I guess the other Hunger Games similarity is, there’s a lot of violence–a lot. Roth crams her chapters with beat-downs and bullying and near-death experiences, which would have been fine if it shaped or developed Tris’ character or thinking in some way. But that’s where Divergent’s brand of violence diverges from the Hunger Games’. Whereas Katniss internalizes her actions in the Games, Tris seems removed from what’s happening around her. For example, when Roth writes in two sexual assault scenes that read like preludes to rape, and the betrayal and subsequent suicide of someone close to Tris, and her reaction each time doesn’t even carry over to the next chapter, the violence feels both gratuitous and empty. We already know Dauntless is a brutal place, so why overload with traumatic topics like rape and suicide if you’re not going to treat them with sensitivity and thought? It just makes these scenes feel cheap and gross, like they were meant to prolong and add shock factor to spice up the story.
Also problematic–why does Tris keep doing things that reveal her Divergent status (like manipulate the fear factor simulation in round two of Dauntless training–supposedly a dead giveaway for Divergents), especially when she is warned by several trustworthy people not to? Why does all of the dialogue sound like it came from the same person? Why is it peppered with ellipses and redundant and devoid of personality?

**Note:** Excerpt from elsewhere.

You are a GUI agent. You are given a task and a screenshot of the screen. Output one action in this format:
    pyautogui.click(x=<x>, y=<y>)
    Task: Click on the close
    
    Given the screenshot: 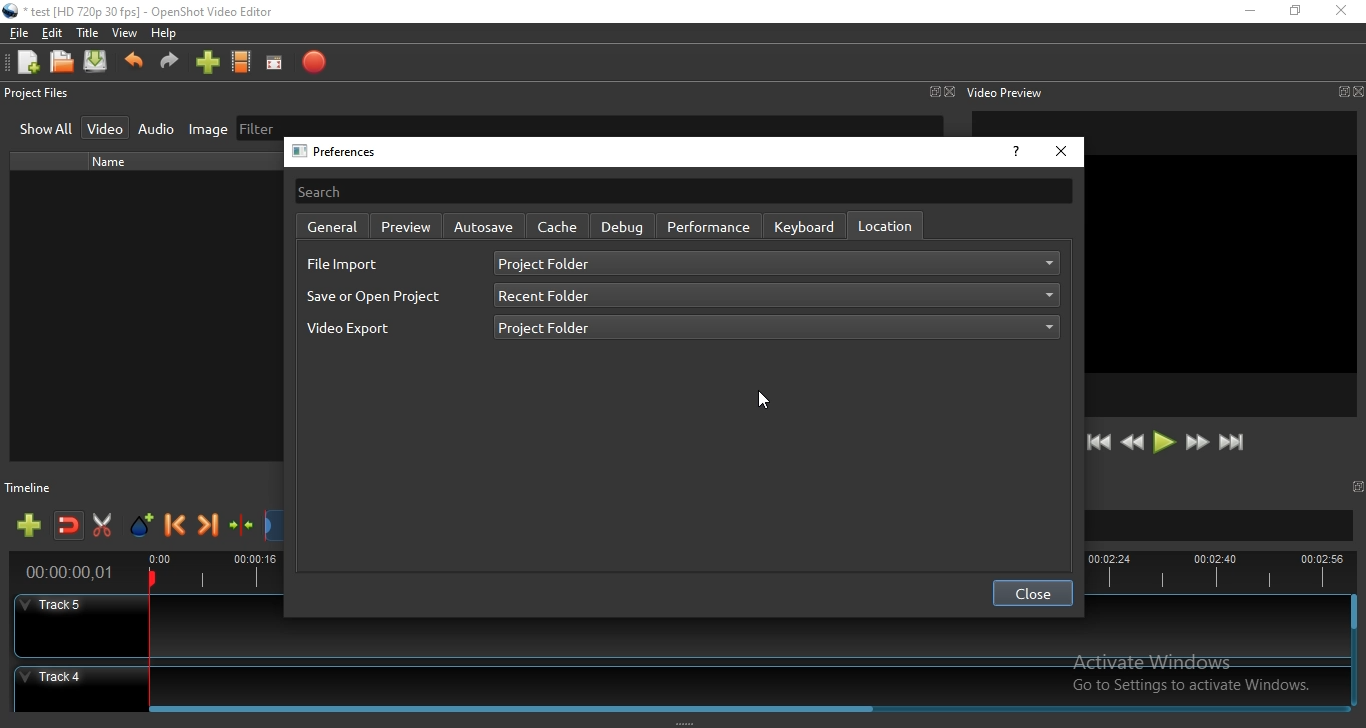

Why would anyone want to live in Dauntless over being factionless? To be factionless is supposedly a terrible thing, but we are not told why. (Is this high school?) Nor is it clear why anyone in Tris’ world would be okay with living in these restrictive factions. There’s a lot of back story and unanswered questions that, presumably, will be answered in the sequels, but it’s cheating to gloss over foundation-building facts now just so there will be more to talk about later. No matter. The flaws in book one have left me unwilling to return for round two and three.